The devout soul’s response. The psalmist takes the general invitation and converts it into an individual one, to which he responds. God’s “ye” is met by his “I.” The psalmist makes no hesitation or delay—“When Thou said...
my heart said to Thee.” The psalmist gathers himself together in a concentrated resolve of a fixed determination—“Thy face will I seek.” That is how we ought to respond. Make the general invitation thy very own. God summons all, because He summons each. Again, the psalmist “made haste, and delayed not, but made haste” to respond to the merciful summons.
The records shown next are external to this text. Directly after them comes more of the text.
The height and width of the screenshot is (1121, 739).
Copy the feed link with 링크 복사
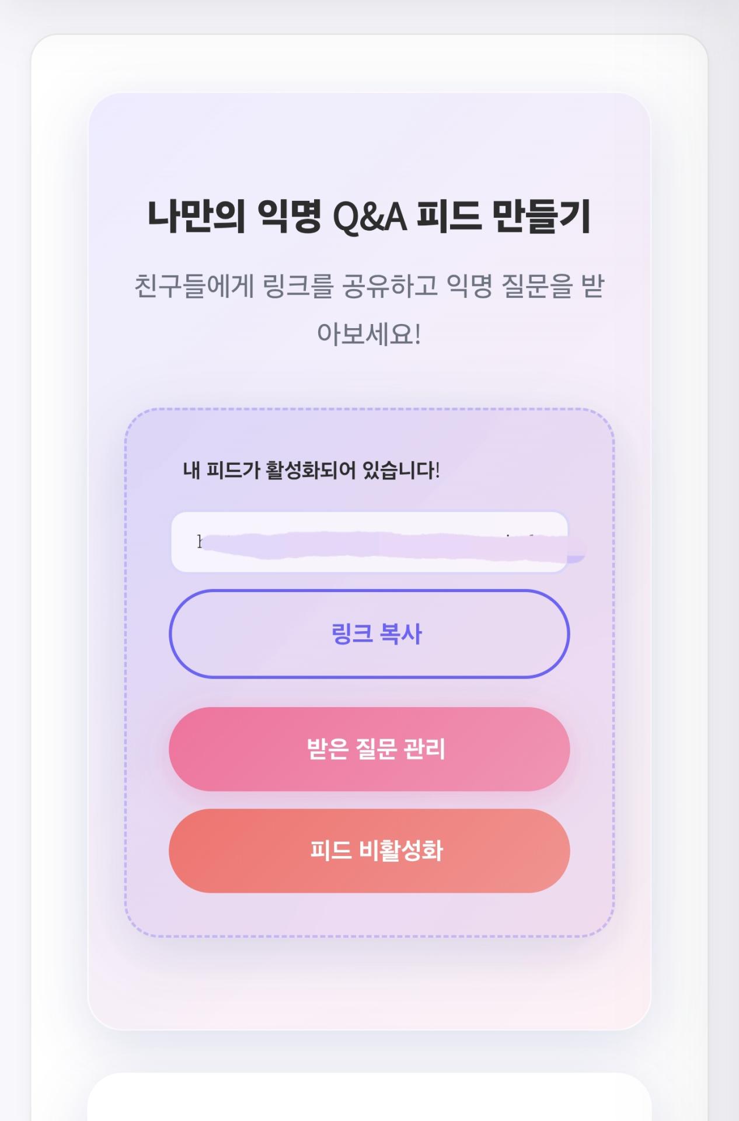pyautogui.click(x=369, y=634)
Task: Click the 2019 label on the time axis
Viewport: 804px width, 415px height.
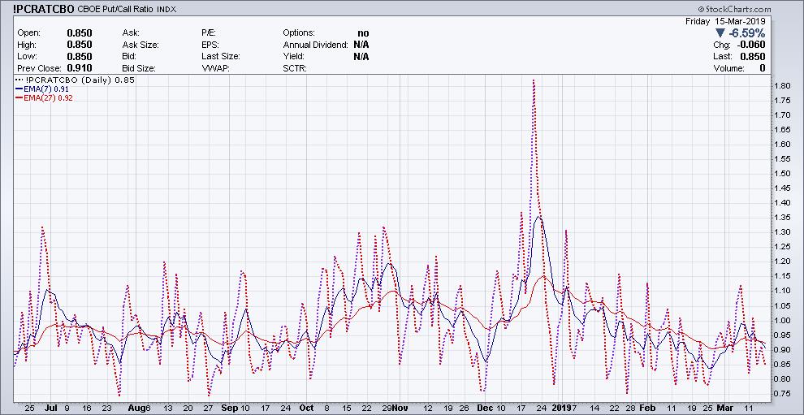Action: (x=560, y=407)
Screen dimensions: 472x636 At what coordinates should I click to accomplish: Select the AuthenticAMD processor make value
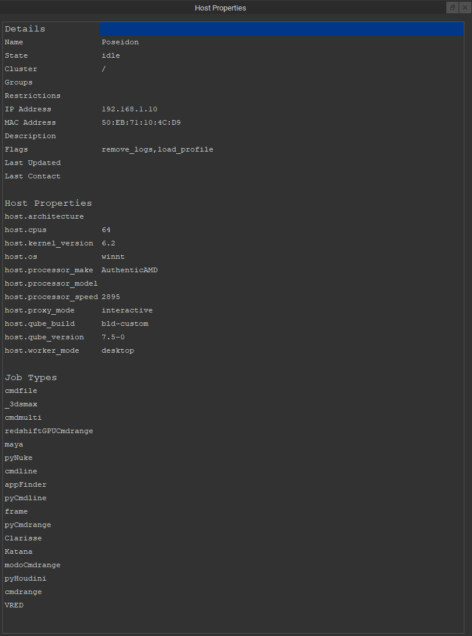click(x=130, y=270)
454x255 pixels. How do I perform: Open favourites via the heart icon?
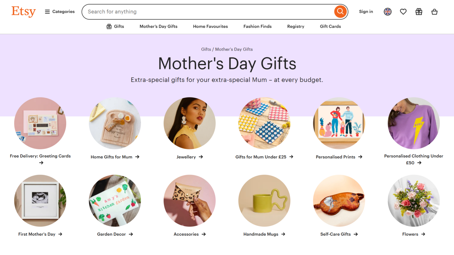tap(403, 12)
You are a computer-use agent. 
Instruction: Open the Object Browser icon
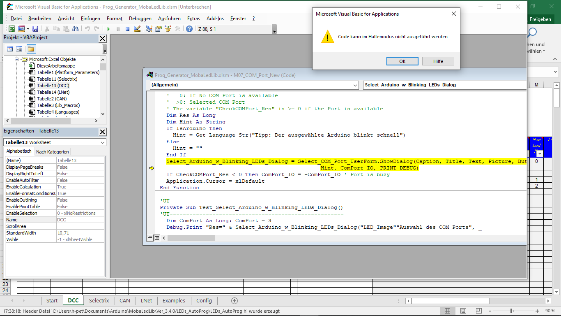(168, 29)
Ah! how many of us, in how many different ways, fall into the snare “by and by “I” not now”; and all these days that slip away whilst we hesitate gather themselves together to be our accusers hereafter. It is poor courtesy to show to a merciful invitation from a bountiful host to say, “After I have looked to the oxen I have bought, and tested them, and measured the field that I have acquired; after I have drunk the sweetness of wedded life with the wife that I have married, then I will come. But, for the present, I pray thee, have me excused.” And that is what we all are doing, more or less. The psalmist gathered himself together in a fixed resolve, and said, “I will!” That is what we have to do. A languid seeker will not find; an earnest one will not fail to find.
A prayer built upon both the invitation and the acceptance. “Hide not Thy face far from me.” That prayer implies that God will not contradict Himself. His promises are commandments. If He bids us seek He binds Himself to show. His veracity, His unchangeableness, are pledged to this, that no man who yields to His invitation will be baulked of his desire.